Mülheim an der Ruhr, 23. April 2015 – Die Volksbank Rhein-Ruhr berichtete am vergangenen Mittwoch 160 Mitgliedervertretern und Gästen über ein erfolgreiches Geschäftsjahr 2014. In der alljährlichen Vertreterversammlung berichten Aufsichtsrat und Vorstand über den Jahresabschluss der Bank und stimmen gemeinsam mit den Mitgliedervertretern der Genossenschaftsbank über die Gewinnverwendung ab.

Die 31.000 Mitglieder der Genossenschaftsbank erhalten neben attraktiven Mitgliedervorteilen in jedem Jahr eine Dividende auf ihr Genossenschaftsguthaben ausgezahlt, die weit über Marktniveau liegt. Der Vorstand und der Aufsichtsrat schlugen in diesem Jahr eine Änderung vor. Im Vorjahr wurden 6% Dividende an die Mitglieder ausgezahlt, in diesem Jahr sollen es nur noch 4% sein.

Thomas Diederichs, Sprecher des Vorstandes, erklärte dies so: „Mit einem Verzicht auf 2% pro Genossenschaftsanteil haben wir die Möglichkeit den Spendentopf für die Region um 100.000 Euro zu erhöhen. Das sind 100.000 Euro mehr zur Förderung von sozialen und kulturellen Projekten in der Region.“ Dieser Vorschlag wurde sofort von den 130 anwesenden Mitgliedervertretern akzeptiert. „Unser Auftrag als Genossenschaftsbank ist es nicht den Vorteil der Mitgliedschaft über die Zahlung einer Dividende herauszustellen, sondern den Mitgliedern und Kunden zu zeigen, dass wir unseren Förderauftrag ernst nehmen!“, so Diederichs.

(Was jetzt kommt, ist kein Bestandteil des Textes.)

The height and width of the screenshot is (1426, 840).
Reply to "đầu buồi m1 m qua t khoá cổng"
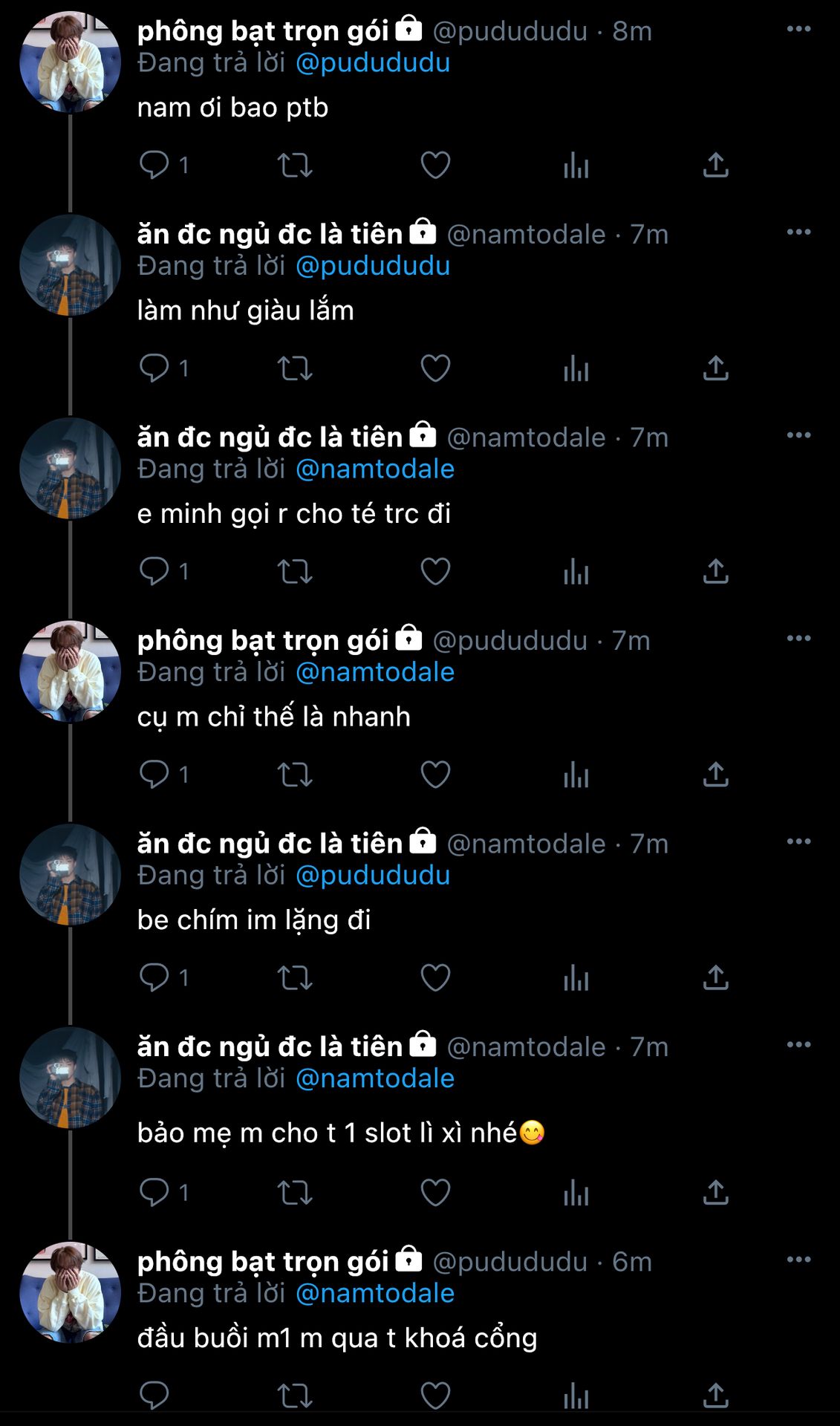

Die Vergabe der Spenden findet auch in diesem Jahr wieder über die vier Mitgliederräte der Bank statt, die aus Vertretern und Mitgliedern aus Duisburg, Mülheim an der Ruhr, Oberhausen und Ratingen-Lintorf bestehen. Bewerben können sich alle Projekte um eine Spende unter

www.foerderprogramm-rhein-ruhr.de.

Alles in allem zeigte der Vorstand sich in der Versammlung sehr zufrieden mit dem Jahresergebnis 2014. Die Bilanzsumme stieg auf 1,46 Milliarden Euro, das Betriebsergebnis lag weit über dem des Vorjahres. Gerade wegen den weiter schwierigen Rahmenbedingungen an den Finanzmärkten blickt der Vorstand wachsam in die Zukunft. „Für uns heißt dies: Wir erwarten mittelfristig geringere Einnahmen im Zinsgeschäft, allgemein sinkende Margen und steigende Aufwendungen durch die Regulatorik. Dies sind alles Herausforderungen, die wir meistern müssen und aber auch zu meistern wissen.“, betont Diederichs.

Die anhaltende Niedrigzinsphase, das poltische und wirtschaftliche Umfeld und der weiter intensive Wettbewerb erfordern solide Strukturen, die eine Genossenschaftsbank bereits durch ihre Rechtsform mitbringt.